Strage di Sassuolo, le amiche di Elisa Mulas: lui la minacciava di morte

La 43enne di origine sarda assassinata insieme ai figli di 2 e 5 anni e alla madre. Il compagno non accettava che la donna avesse posto fine alla loro relazione 

SASSUOLO. È il giorno del dolore a Sassuolo, dove una comunità si è svegliata annichilita dopo i cinque morti di mercoledì, in un appartamento al terzo piano in viale Manin. Il tunisino di 38 anni Nabil Dhahri ha ucciso a coltellate l'ex compagna Elisa Mulas, 43enne di origine sarda, i due figli avuti con lei, Ismaele e Sami, cinque e due anni, la suocera Simonetta Fontana, 63 anni, e poi si è ammazzato. La strage familiare ha lasciato due sopravvissuti: una è l'altra figlia di Elisa, 11enne nata da una precedente relazione e che durante il delitto era a scuola. Nei suoi confronti la Procura per i minorenni di Bologna si è subito attivata collocandola in una struttura protetta. Poi c'è il suo bisnonno, ultranovantenne. Mentre la tragedia si consumava l'anziano era in casa, a letto perché in precarie condizioni di salute per una malattia, dimesso da poco dall'ospedale.

Per tutto il giorno la casa della strage è stata meta di un pellegrinaggio continuo e silenzioso, da parte di conoscenti e cittadini. In tanti, decine di persone, sono passati e si sono fermati. Chi piangendo, chi restando in silenzio, chi lasciando qualcosa in ricordo delle vittime: biglietti, peluche, fiori, palloncini. Per il giorno dei funerali, quando sarà fissato, il Comune ha già annunciato che proclamerà il lutto cittadino e una raccolta fondi è stata lanciata per sostenere la ragazzina superstite e ora rimasta sola.

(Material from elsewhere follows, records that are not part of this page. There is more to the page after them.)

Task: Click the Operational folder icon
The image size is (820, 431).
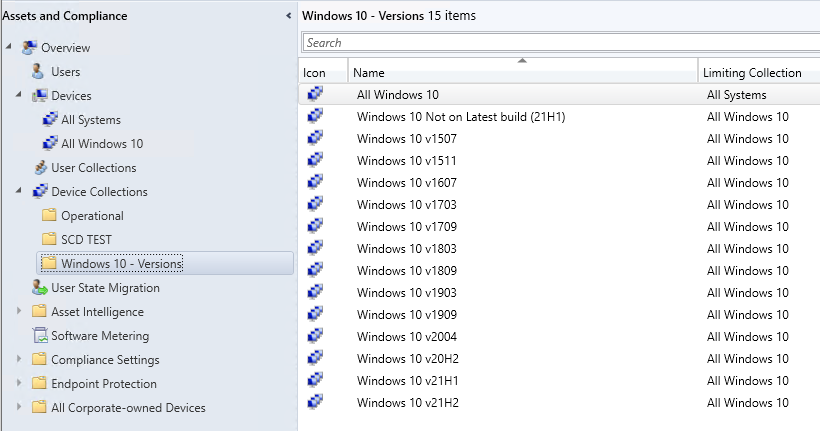Action: (x=49, y=215)
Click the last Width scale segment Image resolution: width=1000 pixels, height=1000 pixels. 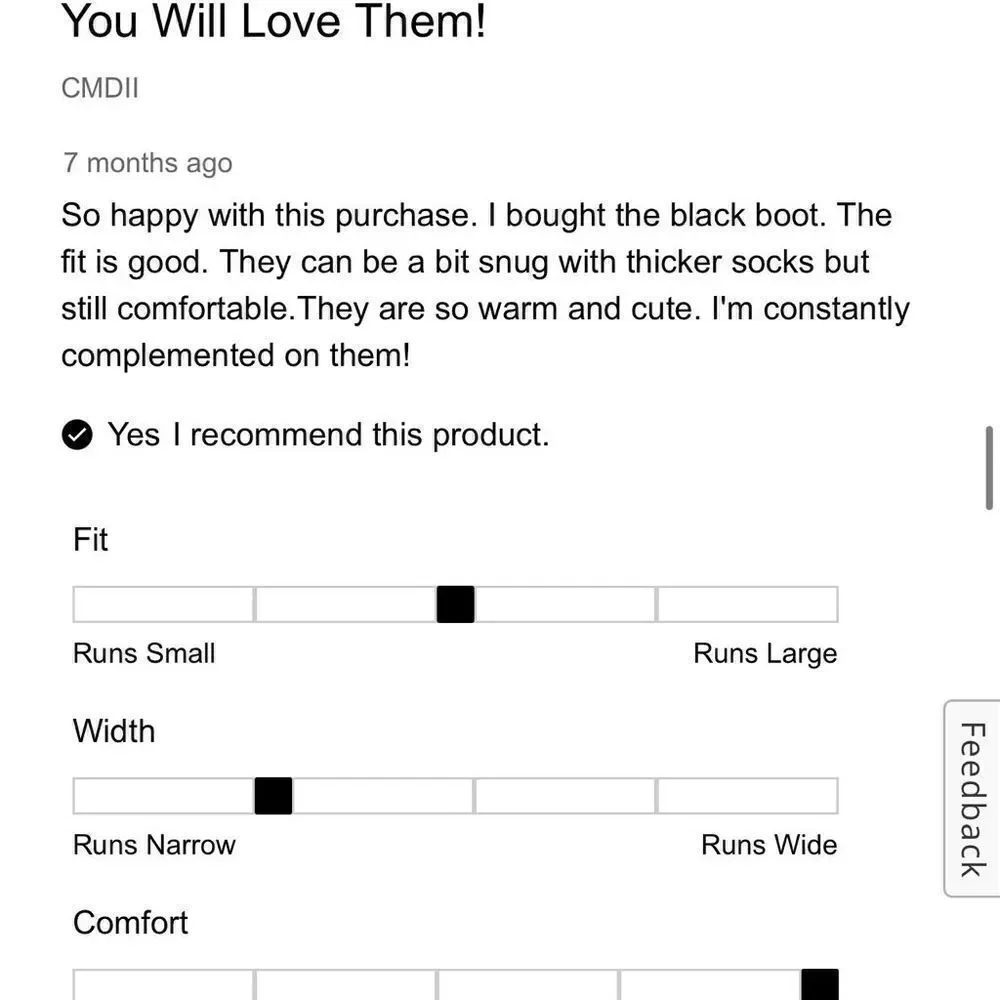coord(747,795)
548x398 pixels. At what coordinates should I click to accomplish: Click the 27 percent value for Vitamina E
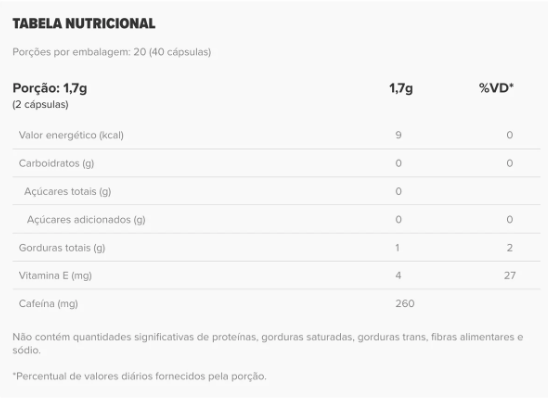tap(510, 275)
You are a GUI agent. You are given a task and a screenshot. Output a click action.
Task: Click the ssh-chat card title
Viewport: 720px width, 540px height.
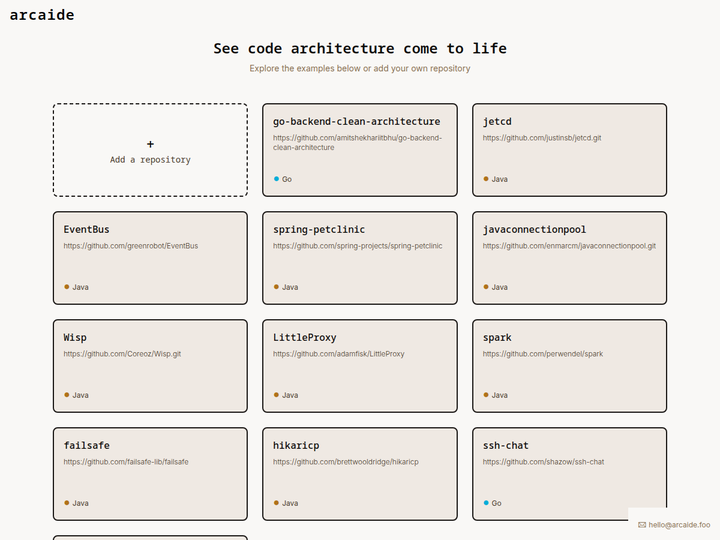point(506,445)
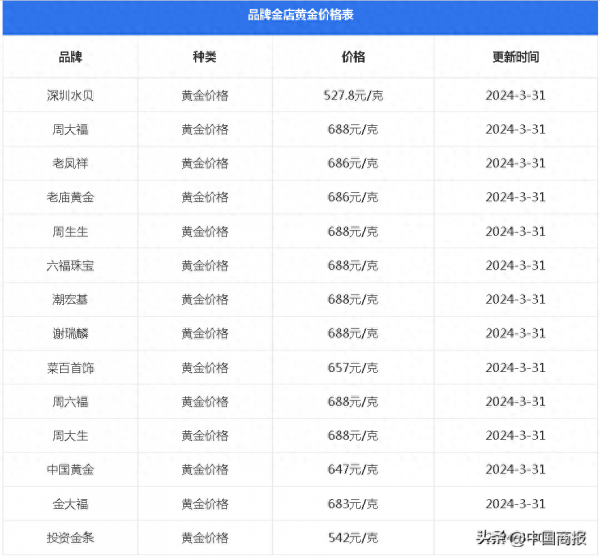
Task: Click the 品牌 column header
Action: [71, 57]
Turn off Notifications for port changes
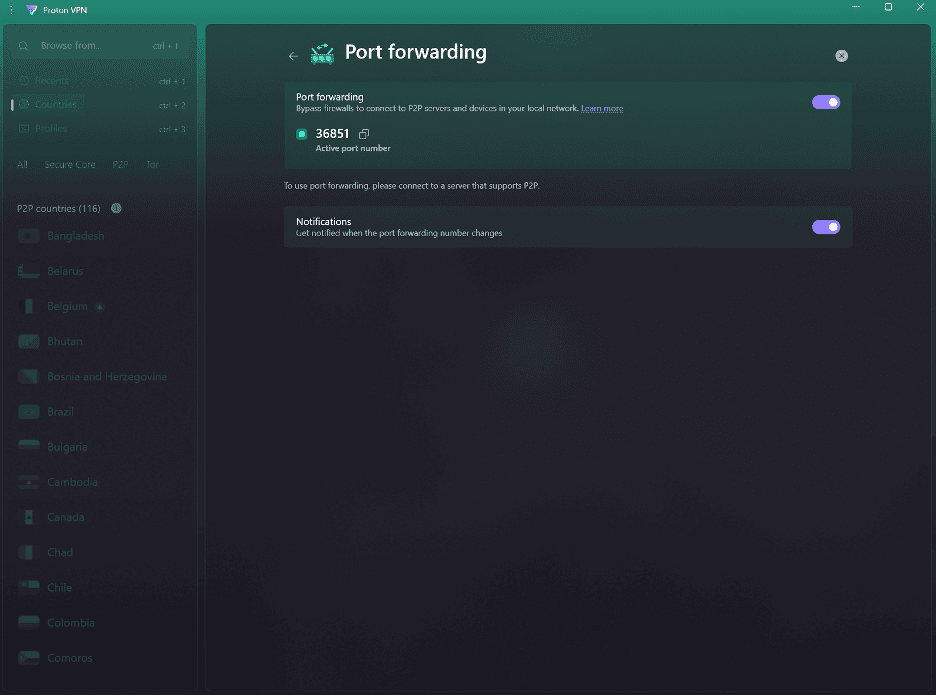This screenshot has width=936, height=696. pyautogui.click(x=826, y=226)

Dal punto di vista delle indagini non ci sono molti elementi da chiarire. La squadra mobile ha avviato una serie di accertamenti ma i fatti, nella loro tragicità, sono abbastanza evidenti. Se l'esatta dinamica deve essere ancora completamente ricostruita, il movente è da individuare nella rabbia e nel rancore di Nabil, che non accettava la fine di una relazione interrotta un mese fa, quando Elisa era andata a vivere con la madre portando i figli con sé. Le amiche della donna hanno raccontato di minacce, ma lei non aveva fatto formale denuncia, né si era rivolta a un centro antiviolenza. Sempre alcune testimonianze hanno riferito di un audio in cui il 38enne minacciava di morte la ex, ma sembra che non ci sia stato più di un contatto informale con le forze dell'ordine. Elisa consentiva a Nabil di vedere i figli, anche se solitamente lui restava all'esterno della casa, diversamente da quanto accaduto mercoledì. Elisa già in passato, con il precedente compagno, era stata vittima di minacce e vessazioni, quando era incinta della prima figlia e aveva deciso di lasciarlo. Si trattava di un marocchino oggi 40enne, che venne condannato a otto mesi per stalking, poi prescritti. La Corte di appello ha però confermato anni fa la sua perdita della potestà genitoriale. «È stata una ragazza sfortunata, ha incontrato le persone sbagliate. Lei, la mamma e i bimbi ci lasciano un grande vuoto», ha detto il fratello di Elisa, Enrico, uno dei primi a entrare nella casa, chiamato dalla scuola perché nessuno era andato a prendere la nipote.